Adult Asonu often hum or sing at work, while herding, while rocking the baby. Some of the tunes are traditional, others improvised. Many employ motifs based on the whistles of the anamanu. None have words; all are hummed or vocalized. At the meetings of the clans and at marriages and funerals the ceremonial choral music is rich in melody and harmonically complex and subtle. No instruments are used, only the voice. The singers practice many days for the ceremonies. Some students of Asonu music believe that their particular spiritual wisdom or insight finds its expression in these great wordless chorales.

I am inclined to agree with others who, having lived a long time among the Asonu, believe that their choral singing is an element of a sacred occasion, and certainly an art, a festive communal act, and a pleasurable release of feeling, but no more. What is sacred to them remains in silence.

The little children call people by relationship words, mother, uncle, clan-sister, friend, etc. If the Asonu have names, we do not know them.

About ten years ago a zealous believer in the Secret Wisdom of the Asonu kidnapped a child of four from one of the mountain clans in the dead of winter.
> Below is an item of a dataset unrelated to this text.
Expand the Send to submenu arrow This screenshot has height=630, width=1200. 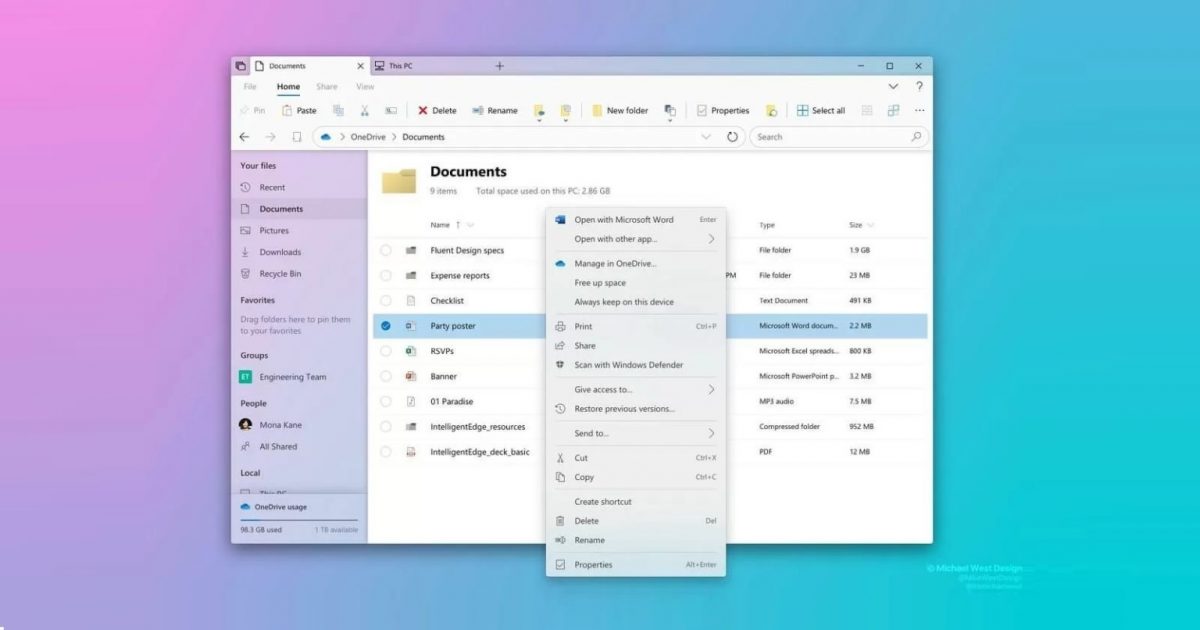pos(711,434)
He had obtained a zoo collector’s permit, and smuggled her back to his home world in an animal cage marked “Anamanu.” Believing that the Asonu enforce silence on their children, his plan was to encourage the little girl to keep talking as she grew up. When adult, he thought, she would thus be able to speak the innate Wisdom which her people would have obliged her to keep secret.

For the first year or so it appears that she would talk to her kidnapper, who, aside from the abominable cruelty of his action, seems to have begun by treating her kindly enough. His knowledge of the Asonu language was limited, and she saw no one else but a small group of sectarians who came to gaze worshipfully at her and listen to her talk. Her vocabulary and syntax gained no enlargement, and began to atrophy. She became increasingly silent.
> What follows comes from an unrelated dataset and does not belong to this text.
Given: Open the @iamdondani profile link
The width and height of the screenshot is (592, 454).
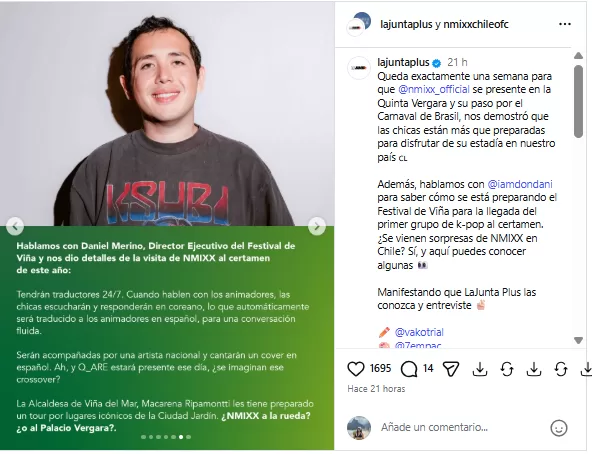Looking at the screenshot, I should point(520,184).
Frustrated, the zealot tried to teach her his own language so that she would be able to express her innate Wisdom in a different tongue. We have only his report, which is that she “refused to learn,” was silent or spoke almost inaudibly when he tried to make her repeat words, and “did not obey.” He ceased to let other people see her. When some members of the sect finally notified the civil authorities, the child was about seven. She had spent three years hidden in a basement room, and for a year or more had been whipped and beaten regularly “to teach her to talk,” her captor explained, “because she’s stubborn.” She was dumb, cowering, undernourished, and brutalized.

She was promptly returned to her family, who for three years had mourned her, believing she had wandered off and been lost on the glacier. They received her with tears of joy and grief. Her condition since then is not known, because the Interplanary Agency closed the entire area to all visitors, tourist or scientist, at the time she was brought back. No foreigner has been up in the Asonu mountains since. We may well imagine that her people were resentful; but nothing was ever said.